I might be a bit thick here, but I'm not sure how I would go about cleaning the suction lines with the pump. I would have to construct some sort of set of adapters and/or fittings to get this pump to be able to pull suction OUT of the vacuum port and/or skimmer port (reverse of normal flow), right? So...
... where does the water come from? If I put suction on the vacuum line, for example, the other end of that would be back at the pad... would I then have to connect a pipe to the other end and loop it around and back into the pool? Otherwise I'd have no water to suck.
I did try introducing some pressure and turbulence into the vacuum line (didn't have a way to do it to the skimmer yet...) by setting the valve to full vacuum side, disconnecting the hose from the vacuum and then quickly alternating between sucking it to the tile and then quickly pulling it off to cause pressure to spike and then a surge of water turbulence... my hope being if there was anything like leaves in a 90 or something that maybe it would dislodge and flush it through. I had pretty strong suction and nothing came out into the pump basket so either there's nothing clogged in that line or my experiment didn't do anything productive. I will have to figure out how to try to do the same thing on the skimmer.
If you can measure the rotational speed in RPM, that would be helpful.
There are a few ways to determine the RPM of a motor. One way is to use an optical tachometer.
LOL... yeah, no. That's not a common tool to just have laying around the house. Also, how the H would I even do that?

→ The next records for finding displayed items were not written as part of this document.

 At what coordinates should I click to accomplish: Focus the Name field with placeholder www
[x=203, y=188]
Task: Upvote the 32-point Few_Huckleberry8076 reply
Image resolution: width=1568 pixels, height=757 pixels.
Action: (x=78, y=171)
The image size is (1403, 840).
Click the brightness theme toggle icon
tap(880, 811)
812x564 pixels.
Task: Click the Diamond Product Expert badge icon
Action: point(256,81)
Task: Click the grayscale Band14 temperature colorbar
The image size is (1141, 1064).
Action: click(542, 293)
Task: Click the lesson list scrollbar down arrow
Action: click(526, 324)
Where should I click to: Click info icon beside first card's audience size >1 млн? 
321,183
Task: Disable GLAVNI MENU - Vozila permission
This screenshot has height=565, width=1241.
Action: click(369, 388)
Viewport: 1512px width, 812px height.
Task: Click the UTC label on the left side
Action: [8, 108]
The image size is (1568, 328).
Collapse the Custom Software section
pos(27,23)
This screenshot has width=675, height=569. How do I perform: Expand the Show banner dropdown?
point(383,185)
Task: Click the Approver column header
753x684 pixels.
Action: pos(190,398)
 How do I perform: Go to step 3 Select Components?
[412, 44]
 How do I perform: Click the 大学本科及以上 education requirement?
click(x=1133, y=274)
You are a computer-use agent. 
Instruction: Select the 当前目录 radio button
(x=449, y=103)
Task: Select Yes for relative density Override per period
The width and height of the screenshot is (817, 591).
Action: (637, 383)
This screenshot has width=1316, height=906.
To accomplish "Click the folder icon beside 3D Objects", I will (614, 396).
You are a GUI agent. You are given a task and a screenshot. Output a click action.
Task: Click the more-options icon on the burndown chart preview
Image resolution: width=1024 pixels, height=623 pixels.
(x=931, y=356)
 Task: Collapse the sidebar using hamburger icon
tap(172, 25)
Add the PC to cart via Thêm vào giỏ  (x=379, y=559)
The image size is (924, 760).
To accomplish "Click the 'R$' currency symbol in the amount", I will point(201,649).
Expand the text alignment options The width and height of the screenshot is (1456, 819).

How could you measure the RPM of the motor without some part of it being visible somehow?
I appreciate your suggestions but some of them are just not feasible for anyone who isn't a pro... most people are not going to have specialty tools and/or skills to rig things up in ways that you can probably do in your sleep.
It's kind of like me nonchalantly telling someone whose automotive knowledge extends to changing their own oil, air filter, or wiper blades, and saying "sure, just remove the valve covers and the top end of the engine and take the fuel injectors out... it's not too hard." But they'd need a lot of tools they've never heard of and about 20 years of experience working on engines to be comfortable doing that kind of surgery.
- - - Updated - - -
Not much of an idea what the capacitor (if that's what it is) is for. Appears to be wired to the GFCI? Might be a suppressor for noise on the neutral line if I had to guess.
Any chance it could be there to aid startup of the pool light for some reason? When I flick the light on I can see the amp draw spike over 5 for a brief instant and then it settles to about 3.3-3.4, so that's what, a 400W light?